In July 2015 the class action claim was rejected in the High Court of Justice by Mr Justice Jay, who decided that the symptoms suffered by the 16,626 claimants were "short-lived and had not exceeded the hurdle the law sets for actionable personal injury." In his ruling, he said: "It is difficult to say for how long the smoke and these mild symptoms lasted, but I have in mind a maximum period of about one week. Many months later – it is unclear exactly how and why – lawyers arrived on the scene and sensed the opening of a business opportunity. It proved not very difficult to recruit willing claimants to the group, not least because there was a lot of ill-feeling in the neighbourhood directed towards Sonae, and many people genuinely believed that they must have been harmed in some way. The legal process preyed on human susceptibility and vulnerability, and the rest is history."

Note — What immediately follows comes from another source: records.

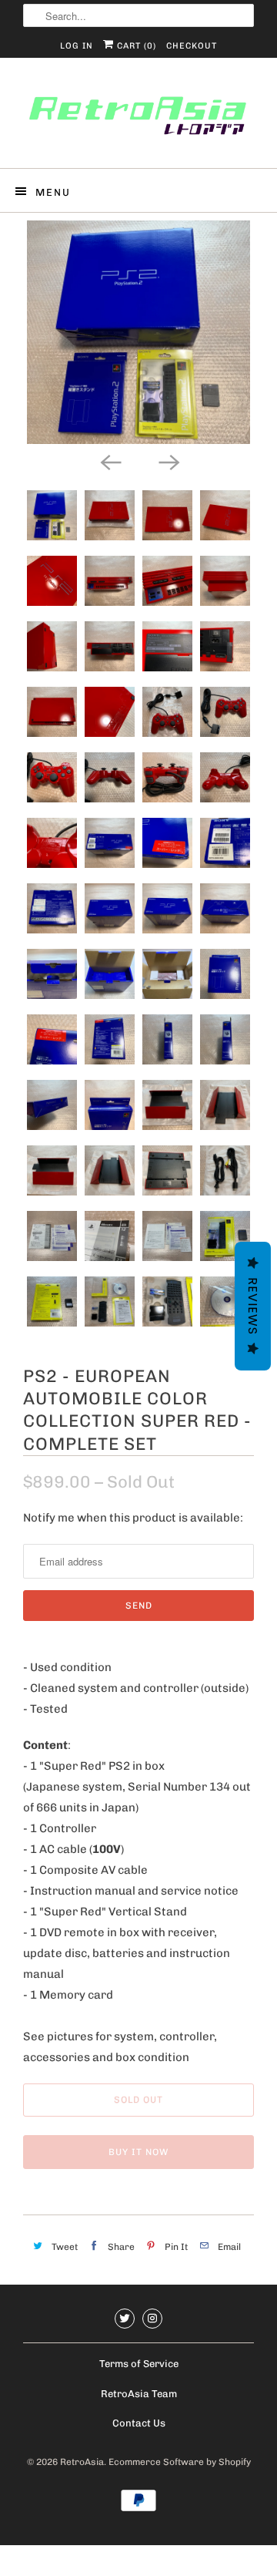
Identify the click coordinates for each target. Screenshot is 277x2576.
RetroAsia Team (139, 2393)
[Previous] (109, 461)
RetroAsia (82, 2462)
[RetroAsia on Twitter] (125, 2319)
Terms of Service (139, 2363)
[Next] (168, 461)
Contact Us (138, 2423)
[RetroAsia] (138, 118)
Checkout (191, 46)
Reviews (253, 1306)
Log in (76, 46)
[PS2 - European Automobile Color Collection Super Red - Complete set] (138, 332)
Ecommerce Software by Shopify (179, 2462)
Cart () (135, 46)
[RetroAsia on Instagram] (152, 2319)
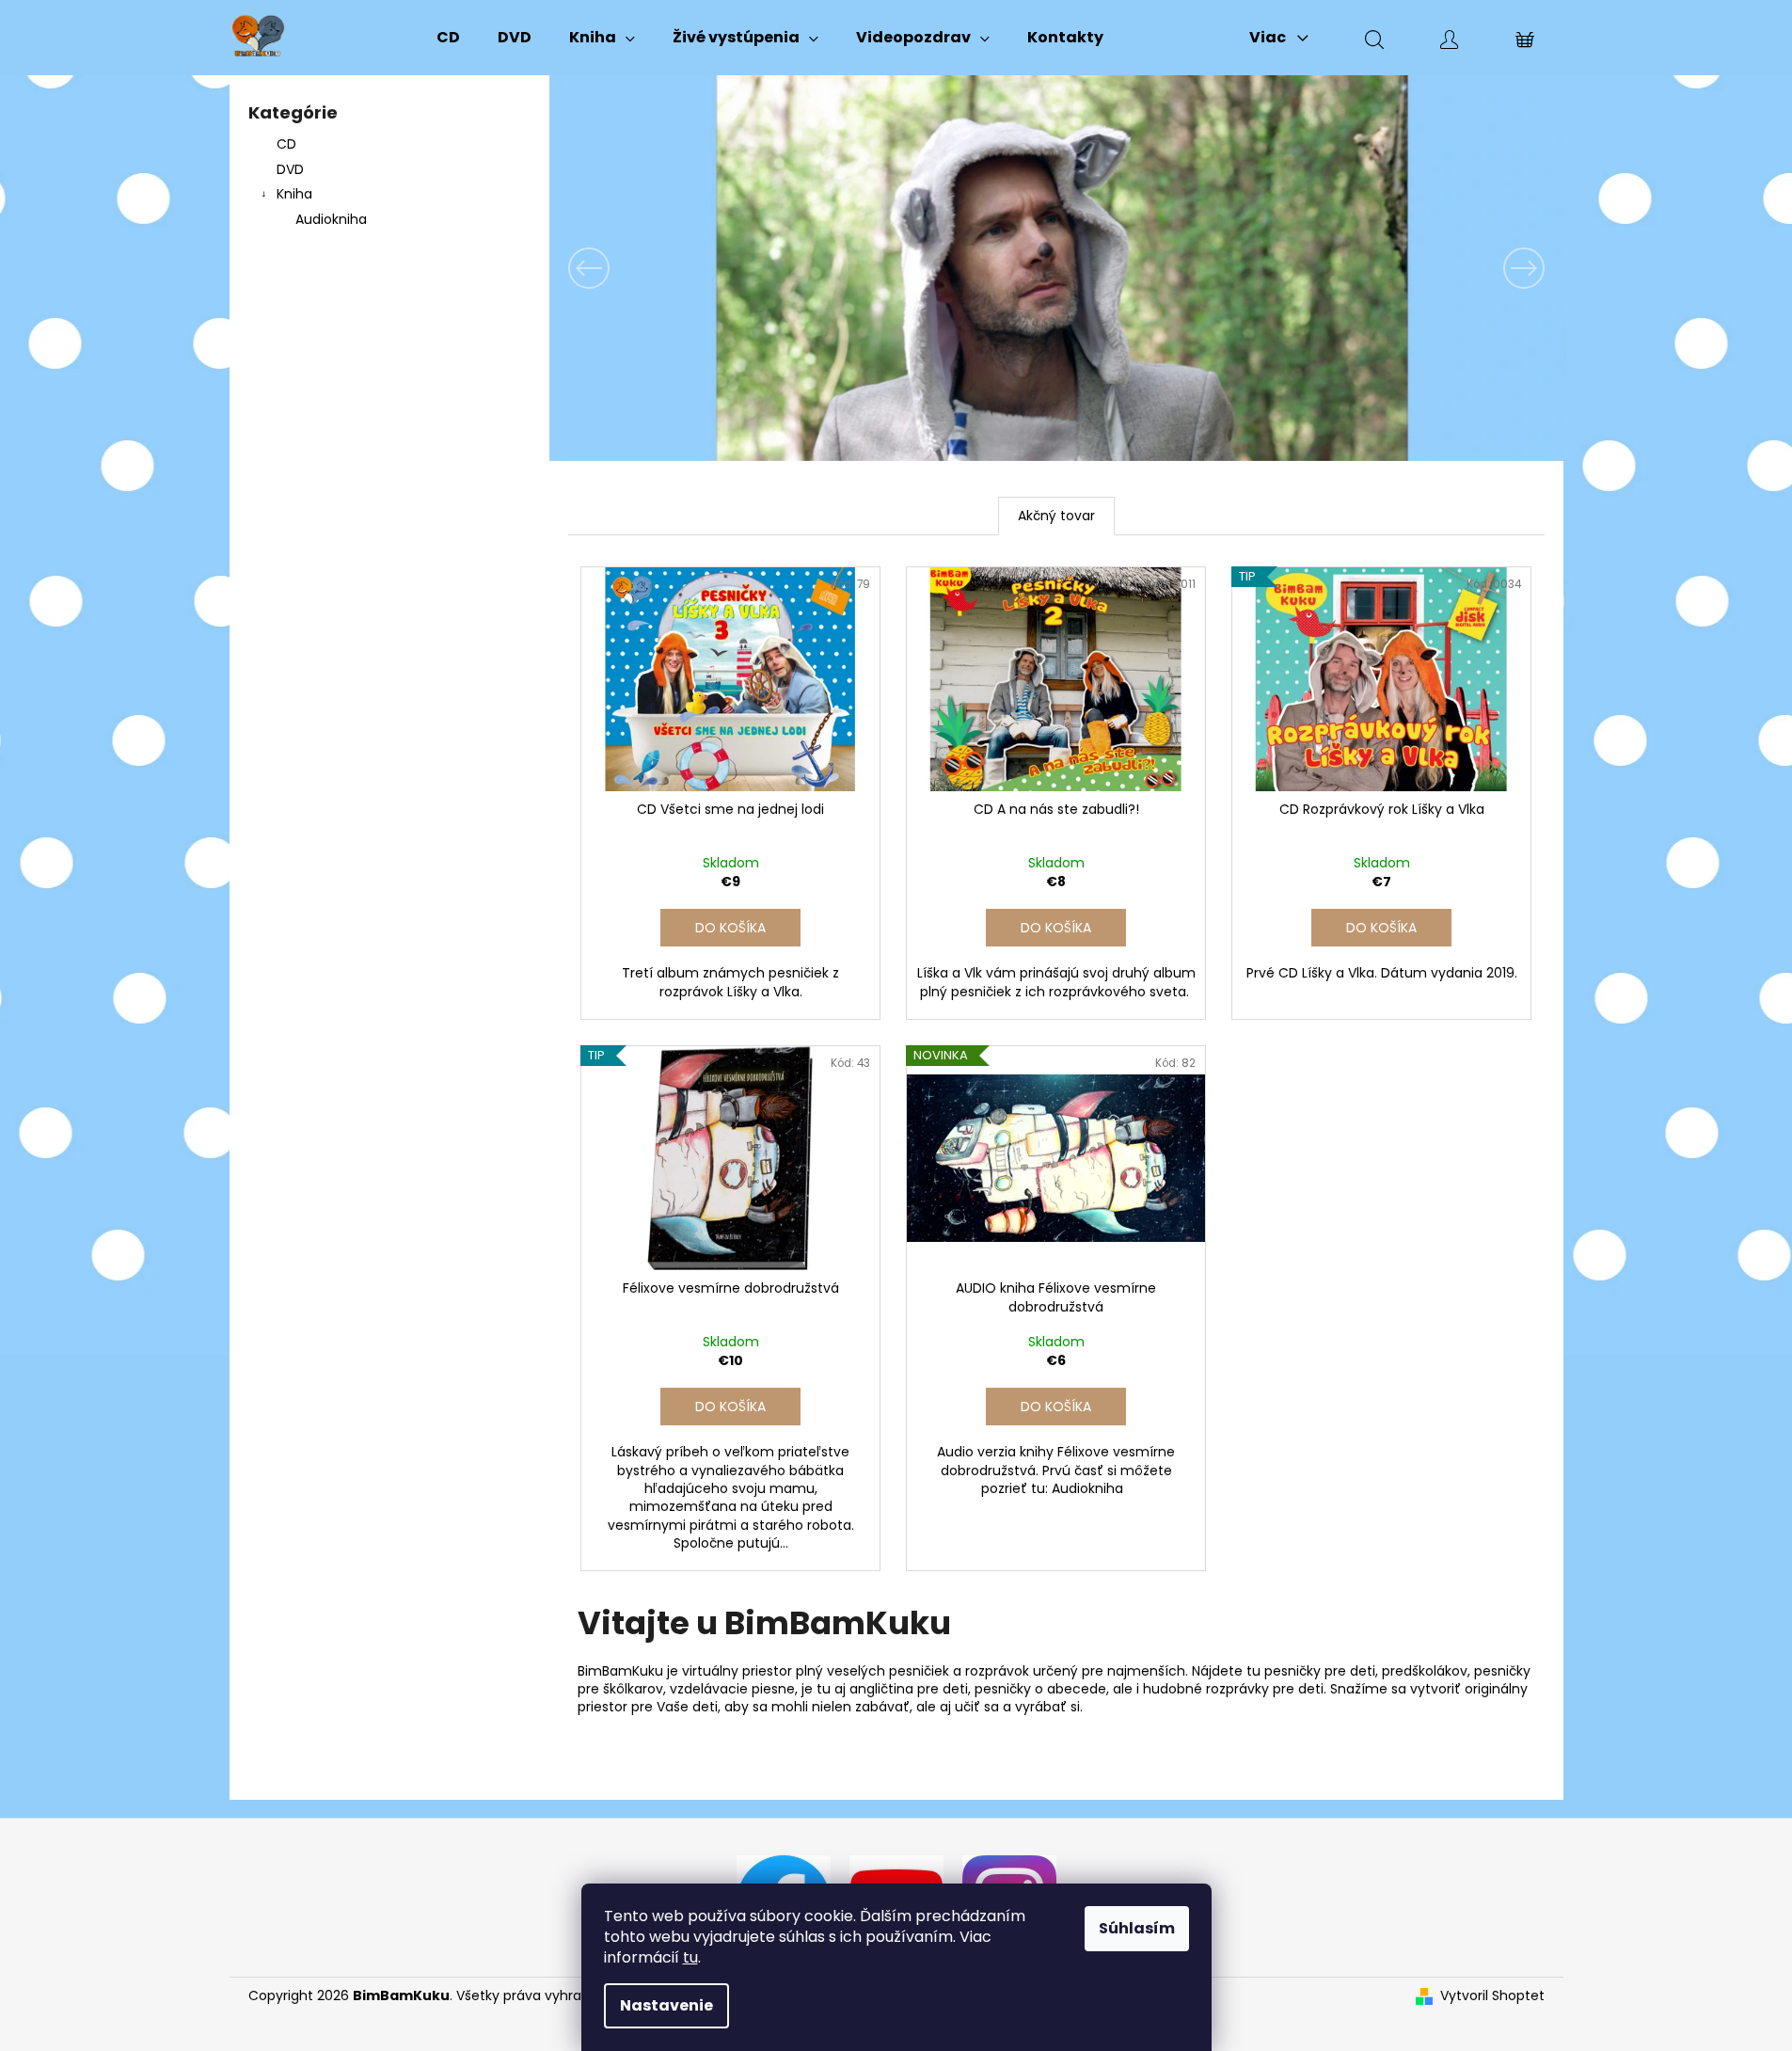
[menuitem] (448, 37)
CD (286, 144)
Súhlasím (1137, 1928)
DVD (290, 169)
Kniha (294, 193)
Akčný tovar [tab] (1056, 515)
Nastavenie (666, 2005)
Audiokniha (331, 219)
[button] (625, 268)
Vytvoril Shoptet (1492, 1996)
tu (690, 1957)
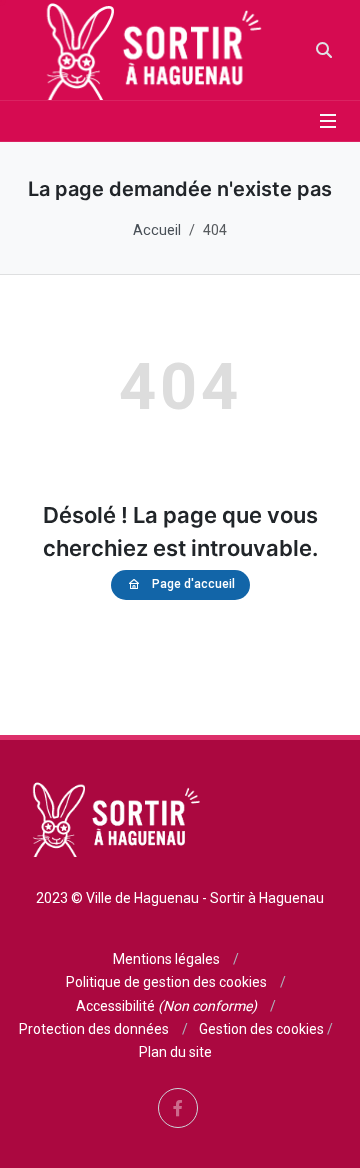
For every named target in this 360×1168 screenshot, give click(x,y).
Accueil (157, 230)
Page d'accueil (193, 584)
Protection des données (94, 1029)
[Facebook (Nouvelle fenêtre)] (178, 1108)
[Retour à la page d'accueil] (148, 50)
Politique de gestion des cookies (166, 982)
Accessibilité (166, 1006)
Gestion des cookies (261, 1029)
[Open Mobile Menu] (328, 121)
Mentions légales (166, 959)
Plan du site (175, 1052)
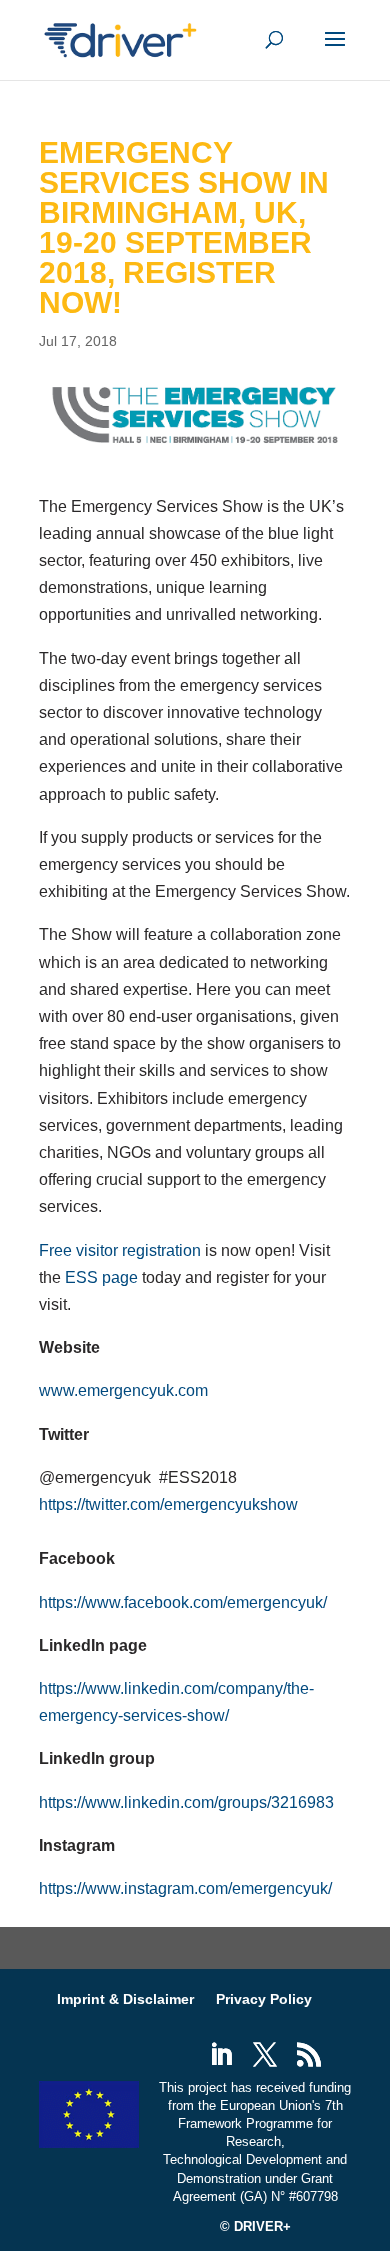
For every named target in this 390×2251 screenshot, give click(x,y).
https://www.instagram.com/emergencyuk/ (185, 1888)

===Early Day Motion and closure===
An Early Day Motion calling for the permanent closure of the plant was tabled by Knowsley MP George Howarth on 14 June 2011.

Another fire on the night of 26 January 2012 led to Howarth calling again for the factory to be closed, saying that "in view of these incidents" the council should "rescind" the company's environmental permit. The plant ceased production on 13 September 2012. The land has since been sold to The Peel Group for redevelopment.